Unter den Toten waren nach Angaben des Polizeichefs ein Bruder des Schützen und der Chef des Wachpostens. Das Motiv für die Tat war nicht bekannt, Polizisten machten jedoch die Taliban verantwortlich. Paktika gilt als Hochburg des Hakkani-Netzwerks, einer pakistanischen Gruppe mit Verbindungen zu den Taliban und zur al-Qaida. Die Mitglieder greifen zumeist die internationalen Truppen an, haben aber auch schon Anschläge auf die afghanischen Sicherheitskräfte verübt.

«Dieser Mann ist ein Feigling», sagte Chan über den Schützen. «Was er getan hat, gehört zur Verschwörung der Taliban.» Die beiden Brüder des Attentäters seien zur Befragung in Gewahrsam genommen worden.
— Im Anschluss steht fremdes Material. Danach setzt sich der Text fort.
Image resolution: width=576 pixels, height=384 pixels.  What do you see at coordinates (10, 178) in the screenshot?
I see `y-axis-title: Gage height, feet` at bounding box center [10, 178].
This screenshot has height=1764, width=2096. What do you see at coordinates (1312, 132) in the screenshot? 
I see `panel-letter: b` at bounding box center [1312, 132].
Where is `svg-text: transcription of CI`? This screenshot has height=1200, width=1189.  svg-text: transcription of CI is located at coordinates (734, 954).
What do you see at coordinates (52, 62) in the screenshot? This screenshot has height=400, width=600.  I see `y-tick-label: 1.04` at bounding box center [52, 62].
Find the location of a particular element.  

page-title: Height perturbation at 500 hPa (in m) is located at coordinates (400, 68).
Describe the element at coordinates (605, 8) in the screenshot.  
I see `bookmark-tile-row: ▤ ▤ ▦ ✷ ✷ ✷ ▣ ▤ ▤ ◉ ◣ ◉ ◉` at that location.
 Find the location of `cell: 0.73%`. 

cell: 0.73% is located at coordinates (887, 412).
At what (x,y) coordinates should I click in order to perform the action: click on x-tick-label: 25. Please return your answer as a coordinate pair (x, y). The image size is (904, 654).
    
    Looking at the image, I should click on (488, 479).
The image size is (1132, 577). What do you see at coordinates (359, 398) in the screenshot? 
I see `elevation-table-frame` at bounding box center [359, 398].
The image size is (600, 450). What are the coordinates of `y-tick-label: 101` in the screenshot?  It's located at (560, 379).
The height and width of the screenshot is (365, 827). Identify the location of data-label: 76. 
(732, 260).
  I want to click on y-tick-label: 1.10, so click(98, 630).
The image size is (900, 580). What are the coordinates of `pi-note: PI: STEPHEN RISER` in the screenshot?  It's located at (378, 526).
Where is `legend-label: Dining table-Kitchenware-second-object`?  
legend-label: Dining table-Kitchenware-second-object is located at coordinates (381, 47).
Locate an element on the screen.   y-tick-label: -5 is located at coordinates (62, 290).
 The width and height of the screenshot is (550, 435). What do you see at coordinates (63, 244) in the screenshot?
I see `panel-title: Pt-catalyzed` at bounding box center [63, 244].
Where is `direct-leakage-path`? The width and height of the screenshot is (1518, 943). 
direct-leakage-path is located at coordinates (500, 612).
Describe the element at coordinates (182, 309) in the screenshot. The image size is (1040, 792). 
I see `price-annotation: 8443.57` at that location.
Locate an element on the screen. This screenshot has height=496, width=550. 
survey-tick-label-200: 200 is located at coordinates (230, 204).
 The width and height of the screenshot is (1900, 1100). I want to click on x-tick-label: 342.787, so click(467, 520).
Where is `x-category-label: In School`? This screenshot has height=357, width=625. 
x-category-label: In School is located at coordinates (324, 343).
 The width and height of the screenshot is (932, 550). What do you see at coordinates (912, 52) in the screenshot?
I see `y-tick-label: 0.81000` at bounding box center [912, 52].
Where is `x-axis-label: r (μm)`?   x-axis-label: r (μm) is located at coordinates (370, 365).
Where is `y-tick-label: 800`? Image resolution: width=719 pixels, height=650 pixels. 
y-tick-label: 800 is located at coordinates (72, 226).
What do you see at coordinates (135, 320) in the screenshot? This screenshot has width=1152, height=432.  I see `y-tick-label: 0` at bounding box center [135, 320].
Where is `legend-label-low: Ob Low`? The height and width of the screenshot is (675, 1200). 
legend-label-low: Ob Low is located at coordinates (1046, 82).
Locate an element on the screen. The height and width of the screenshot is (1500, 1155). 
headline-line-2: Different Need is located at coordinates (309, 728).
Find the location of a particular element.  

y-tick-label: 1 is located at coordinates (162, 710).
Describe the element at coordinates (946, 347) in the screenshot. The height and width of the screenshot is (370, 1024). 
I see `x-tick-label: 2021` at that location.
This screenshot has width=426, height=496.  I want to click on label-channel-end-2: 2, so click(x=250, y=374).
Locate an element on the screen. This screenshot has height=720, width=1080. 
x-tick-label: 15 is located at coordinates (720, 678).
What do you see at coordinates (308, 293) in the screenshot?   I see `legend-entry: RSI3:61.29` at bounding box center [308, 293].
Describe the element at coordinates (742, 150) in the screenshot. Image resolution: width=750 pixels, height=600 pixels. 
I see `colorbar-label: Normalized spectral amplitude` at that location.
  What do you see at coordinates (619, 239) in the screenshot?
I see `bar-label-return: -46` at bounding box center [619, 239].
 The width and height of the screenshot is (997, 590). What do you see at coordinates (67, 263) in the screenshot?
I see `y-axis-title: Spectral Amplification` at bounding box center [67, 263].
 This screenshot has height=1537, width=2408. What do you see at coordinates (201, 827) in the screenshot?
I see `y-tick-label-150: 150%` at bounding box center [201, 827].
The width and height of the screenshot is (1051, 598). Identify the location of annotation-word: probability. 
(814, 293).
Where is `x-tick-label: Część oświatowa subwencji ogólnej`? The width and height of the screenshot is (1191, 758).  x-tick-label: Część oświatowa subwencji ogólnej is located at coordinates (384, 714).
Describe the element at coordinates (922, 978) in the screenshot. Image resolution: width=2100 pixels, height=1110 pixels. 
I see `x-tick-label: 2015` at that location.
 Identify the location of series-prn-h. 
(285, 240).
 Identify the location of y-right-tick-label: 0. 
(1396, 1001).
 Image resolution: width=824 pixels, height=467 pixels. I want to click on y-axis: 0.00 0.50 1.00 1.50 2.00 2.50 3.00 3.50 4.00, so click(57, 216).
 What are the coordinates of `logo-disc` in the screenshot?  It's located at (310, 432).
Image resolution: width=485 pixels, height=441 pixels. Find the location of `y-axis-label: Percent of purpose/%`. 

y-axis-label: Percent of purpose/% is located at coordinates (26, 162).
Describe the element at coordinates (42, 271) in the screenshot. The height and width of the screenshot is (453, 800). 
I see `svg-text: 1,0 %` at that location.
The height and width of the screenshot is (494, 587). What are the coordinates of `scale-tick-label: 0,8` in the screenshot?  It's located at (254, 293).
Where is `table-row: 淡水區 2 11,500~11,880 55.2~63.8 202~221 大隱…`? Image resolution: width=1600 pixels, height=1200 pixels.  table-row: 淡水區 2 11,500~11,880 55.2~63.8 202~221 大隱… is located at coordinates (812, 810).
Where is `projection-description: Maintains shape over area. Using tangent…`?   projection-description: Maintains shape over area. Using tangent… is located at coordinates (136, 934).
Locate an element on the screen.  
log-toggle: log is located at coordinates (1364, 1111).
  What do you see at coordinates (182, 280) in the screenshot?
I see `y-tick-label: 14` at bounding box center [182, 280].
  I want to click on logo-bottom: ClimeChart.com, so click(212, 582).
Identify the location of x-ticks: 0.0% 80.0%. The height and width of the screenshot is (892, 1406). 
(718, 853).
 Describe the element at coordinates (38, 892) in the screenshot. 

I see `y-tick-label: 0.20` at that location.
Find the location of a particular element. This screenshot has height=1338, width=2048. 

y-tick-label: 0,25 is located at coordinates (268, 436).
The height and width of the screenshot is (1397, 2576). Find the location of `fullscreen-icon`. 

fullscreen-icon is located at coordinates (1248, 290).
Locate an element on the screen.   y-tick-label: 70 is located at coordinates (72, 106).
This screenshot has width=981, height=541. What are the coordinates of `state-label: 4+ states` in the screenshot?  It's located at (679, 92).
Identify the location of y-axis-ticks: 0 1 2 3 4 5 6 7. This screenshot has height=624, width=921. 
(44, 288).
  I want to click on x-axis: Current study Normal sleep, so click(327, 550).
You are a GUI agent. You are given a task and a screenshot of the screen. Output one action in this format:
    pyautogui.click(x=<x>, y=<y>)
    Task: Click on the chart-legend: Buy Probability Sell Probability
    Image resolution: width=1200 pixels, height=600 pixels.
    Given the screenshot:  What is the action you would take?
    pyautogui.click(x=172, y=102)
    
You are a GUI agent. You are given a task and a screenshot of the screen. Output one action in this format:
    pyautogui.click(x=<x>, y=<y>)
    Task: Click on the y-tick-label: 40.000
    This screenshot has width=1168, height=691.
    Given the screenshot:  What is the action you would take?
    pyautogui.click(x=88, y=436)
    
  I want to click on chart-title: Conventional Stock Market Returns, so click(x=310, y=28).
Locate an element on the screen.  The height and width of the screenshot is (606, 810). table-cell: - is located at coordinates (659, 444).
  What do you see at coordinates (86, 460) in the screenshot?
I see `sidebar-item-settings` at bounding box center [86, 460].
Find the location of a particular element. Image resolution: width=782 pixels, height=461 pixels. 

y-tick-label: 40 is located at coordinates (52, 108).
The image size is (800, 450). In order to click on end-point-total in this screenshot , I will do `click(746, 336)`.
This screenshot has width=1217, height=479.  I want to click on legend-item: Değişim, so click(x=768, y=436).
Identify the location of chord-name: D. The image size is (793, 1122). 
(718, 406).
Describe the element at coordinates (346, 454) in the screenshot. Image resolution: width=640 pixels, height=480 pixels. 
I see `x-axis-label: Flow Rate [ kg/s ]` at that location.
Zwei Nato-Soldaten getötet

Die Beamten gehörten den örtlichen Polizeikräften (ALP) an. Die Einheiten sollen Sicherheit in den Regionen garantieren, in denen die afghanischen Streitkräfte und die reguläre Polizei das nicht können. Die ALP werden von den US-Soldaten ausgebildet, das Kommando haben jedoch die afghanische Regierung und die afghanische Polizei.

Bei Anschlägen in Südafghanistan wurden unterdessen erneut zwei NATO-Soldaten getötet. Das Militärbündnis erklärte, ein Soldat sei am Freitag bei einer Bombenexplosion ums Leben gekommen, der andere am Donnerstag bei einem Angriff von Aufständischen. Einzelheiten wurden nicht genannt. In diesem Jahr sind in Afghanistan bisher 88 ausländische Soldaten getötet worden.